Bentley odpina kabel. Miała być szybka elektryfikacja, ale Brytyjczycy wciskają hamulec

W przyszłym roku na drogi miał wyjechać pierwszy elektryczny Bentley. Z kolei 2030 wszystkie spalinowe modele marki zgodnie z planem stałyby się historią. Tak jednak nie będzie.

Bentley miał być w pełni elektryczną marką w 2030 roku. Ambitne plany marki szybko skończyły jednak w koszu. Póki co nową datą jest 2033 rok, a i on niekoniecznie może być realistycznym wyzwaniem. Wszystko za sprawą problemów, z którymi walczy brytyjski producent.

Po pierwsze - Bentley miał pokazać w 2025 roku pierwszego elektryka, ale tak się nie stanie

Jak się okazuje stworzenie elektryka stało się ogromnym wyzwanem, a na drodze pojawiły się kolejne przeszkody. Szef marki, Adrian Hallmark, w swojej wypowiedzi dla mediów podkreślił, że problemy tyczą się nie tylko oprogramowania, ale też kwestii związanych z platformą.

Mowa tutaj o konstrukcji PPE, która pojawiła się już w nowym elektrycznym Porsche Macan i w Audi Q6 E-Tron. Te marki także miały dużo kłopotów związanych z doszlifowaniem nowych modeli, a ich premiery opóźniano kilkukrotnie.

Bentley musi jednak naprawdę mocno nacisnąć na pedał hamulca. Początkowo zakładano, że nowy elektryczny model pojawi się w 2025 roku, a do klientów dotrze rok później.

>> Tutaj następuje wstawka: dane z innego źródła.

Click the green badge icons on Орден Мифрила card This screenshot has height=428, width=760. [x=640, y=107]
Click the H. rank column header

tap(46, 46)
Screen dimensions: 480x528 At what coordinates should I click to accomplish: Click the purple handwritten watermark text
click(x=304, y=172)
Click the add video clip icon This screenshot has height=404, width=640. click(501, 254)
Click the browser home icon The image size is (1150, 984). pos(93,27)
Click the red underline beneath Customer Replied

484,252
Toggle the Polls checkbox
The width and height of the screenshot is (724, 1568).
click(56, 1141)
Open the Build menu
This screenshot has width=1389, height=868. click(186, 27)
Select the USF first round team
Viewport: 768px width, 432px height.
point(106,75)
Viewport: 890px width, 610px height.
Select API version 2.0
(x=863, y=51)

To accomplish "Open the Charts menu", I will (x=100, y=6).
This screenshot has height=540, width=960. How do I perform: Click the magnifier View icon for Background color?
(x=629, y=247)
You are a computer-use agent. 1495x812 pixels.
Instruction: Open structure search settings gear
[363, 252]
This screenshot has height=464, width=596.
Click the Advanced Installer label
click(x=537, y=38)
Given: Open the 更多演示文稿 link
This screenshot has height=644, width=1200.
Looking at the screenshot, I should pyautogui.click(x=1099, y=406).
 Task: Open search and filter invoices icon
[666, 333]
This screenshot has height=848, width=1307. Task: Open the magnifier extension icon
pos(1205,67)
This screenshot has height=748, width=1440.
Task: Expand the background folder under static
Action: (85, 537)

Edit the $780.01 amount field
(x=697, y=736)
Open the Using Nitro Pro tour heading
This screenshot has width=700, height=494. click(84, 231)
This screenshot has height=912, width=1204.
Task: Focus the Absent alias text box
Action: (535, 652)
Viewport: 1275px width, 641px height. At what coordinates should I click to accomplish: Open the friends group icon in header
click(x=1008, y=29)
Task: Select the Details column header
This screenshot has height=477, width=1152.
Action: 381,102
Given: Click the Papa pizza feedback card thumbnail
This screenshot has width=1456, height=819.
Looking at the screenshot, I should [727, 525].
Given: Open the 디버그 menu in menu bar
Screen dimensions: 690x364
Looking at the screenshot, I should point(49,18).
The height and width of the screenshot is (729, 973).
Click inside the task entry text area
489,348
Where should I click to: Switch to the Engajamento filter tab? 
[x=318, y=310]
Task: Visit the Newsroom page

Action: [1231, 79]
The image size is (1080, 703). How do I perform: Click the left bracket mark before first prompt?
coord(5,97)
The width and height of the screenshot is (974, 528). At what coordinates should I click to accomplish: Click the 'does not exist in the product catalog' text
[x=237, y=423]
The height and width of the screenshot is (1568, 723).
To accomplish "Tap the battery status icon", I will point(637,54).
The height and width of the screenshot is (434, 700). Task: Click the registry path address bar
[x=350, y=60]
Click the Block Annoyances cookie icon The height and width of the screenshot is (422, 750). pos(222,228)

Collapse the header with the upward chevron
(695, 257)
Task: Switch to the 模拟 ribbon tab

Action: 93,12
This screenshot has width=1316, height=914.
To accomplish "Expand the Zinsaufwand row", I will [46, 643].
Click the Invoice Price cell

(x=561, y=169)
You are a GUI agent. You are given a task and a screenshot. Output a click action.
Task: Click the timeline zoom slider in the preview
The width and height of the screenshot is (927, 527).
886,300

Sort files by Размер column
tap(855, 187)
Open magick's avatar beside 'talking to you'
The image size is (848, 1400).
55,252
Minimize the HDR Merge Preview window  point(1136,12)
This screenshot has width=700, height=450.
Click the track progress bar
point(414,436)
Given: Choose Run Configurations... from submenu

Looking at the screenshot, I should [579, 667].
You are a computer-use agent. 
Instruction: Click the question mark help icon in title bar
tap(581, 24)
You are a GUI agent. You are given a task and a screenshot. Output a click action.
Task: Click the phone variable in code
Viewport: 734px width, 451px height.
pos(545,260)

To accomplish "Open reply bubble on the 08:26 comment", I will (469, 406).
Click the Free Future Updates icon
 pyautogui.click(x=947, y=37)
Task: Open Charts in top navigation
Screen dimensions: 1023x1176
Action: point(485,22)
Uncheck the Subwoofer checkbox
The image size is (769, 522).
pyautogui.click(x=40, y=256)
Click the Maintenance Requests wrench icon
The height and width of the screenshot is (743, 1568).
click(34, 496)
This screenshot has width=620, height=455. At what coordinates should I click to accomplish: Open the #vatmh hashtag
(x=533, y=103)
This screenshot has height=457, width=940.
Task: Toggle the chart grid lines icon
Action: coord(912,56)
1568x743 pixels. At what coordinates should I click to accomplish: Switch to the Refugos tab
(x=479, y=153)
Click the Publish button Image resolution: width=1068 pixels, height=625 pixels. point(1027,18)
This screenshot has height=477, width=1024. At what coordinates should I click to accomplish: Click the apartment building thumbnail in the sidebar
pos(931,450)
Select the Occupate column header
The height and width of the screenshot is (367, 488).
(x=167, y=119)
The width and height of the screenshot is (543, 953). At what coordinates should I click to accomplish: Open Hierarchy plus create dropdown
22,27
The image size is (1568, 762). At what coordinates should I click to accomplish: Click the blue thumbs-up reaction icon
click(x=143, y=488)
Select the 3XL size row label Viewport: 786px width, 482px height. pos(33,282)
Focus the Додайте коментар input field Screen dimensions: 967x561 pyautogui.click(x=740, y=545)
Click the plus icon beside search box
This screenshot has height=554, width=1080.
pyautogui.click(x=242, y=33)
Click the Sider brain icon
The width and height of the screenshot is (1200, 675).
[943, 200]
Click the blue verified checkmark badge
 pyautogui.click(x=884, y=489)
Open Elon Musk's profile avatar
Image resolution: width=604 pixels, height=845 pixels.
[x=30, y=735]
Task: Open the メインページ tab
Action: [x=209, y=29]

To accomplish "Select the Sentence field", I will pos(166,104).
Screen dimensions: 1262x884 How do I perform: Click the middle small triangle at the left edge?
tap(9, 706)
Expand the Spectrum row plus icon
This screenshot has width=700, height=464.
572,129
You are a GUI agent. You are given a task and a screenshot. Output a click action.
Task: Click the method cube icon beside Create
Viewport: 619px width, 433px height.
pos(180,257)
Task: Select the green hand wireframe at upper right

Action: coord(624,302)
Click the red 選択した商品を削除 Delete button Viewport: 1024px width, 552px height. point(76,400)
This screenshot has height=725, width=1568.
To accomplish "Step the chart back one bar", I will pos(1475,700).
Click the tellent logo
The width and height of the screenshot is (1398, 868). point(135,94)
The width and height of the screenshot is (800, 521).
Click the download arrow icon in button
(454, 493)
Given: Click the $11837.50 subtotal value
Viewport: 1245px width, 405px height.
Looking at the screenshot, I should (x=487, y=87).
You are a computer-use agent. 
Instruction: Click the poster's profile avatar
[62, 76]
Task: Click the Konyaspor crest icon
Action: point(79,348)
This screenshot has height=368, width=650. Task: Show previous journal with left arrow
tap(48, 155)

Tymczasem teraz oficjalna wersja mówi o premierze pod koniec 2026 roku i debiucie w salonach w 2027 r.

Opóźnienie jest więc naprawdę duże i przekłada się na kolejną kwestię, która wpłynęła na strategię marki.

Po drugie - Bentley w 2030 nie stanie się w pełni elektryczną marką

Nowa wersja strategii marki stawia na rok 2033. Pytanie czy i ta data będzie osiągalna. Samochody elektryczne obecnie mają trudny okres, a producenci wprost podkreślają, że tak szybka adaptacja rynku do pojazdów na prąd jest niemal niewykonalna.

Bentley elektryfikacja model elektryczny

Segment premium rządzi się też swoimi prawami. Wiele osób wybiera Bentleye nie tylko z powodu luksusowego klimatu, który oferują, ale także z powodu silników. Do niedawna symbolem tej marki była jednostka W12, która odeszła już na emeryturę. Wciąż dostępne są jednak silnik V8 i V6 (jako hybrydy plug-in).

Adrian Hallmark podkreśla, że to te ostatnie staną się kluczowym graczem w kolejnych latach, ułatwiając płynne przejście do elektryfikacji. Nie wykluczone jest więc to, że niektóre modele zostaną z nami na dłużej, ale będą łączyły zasilanie benzyną i prądem.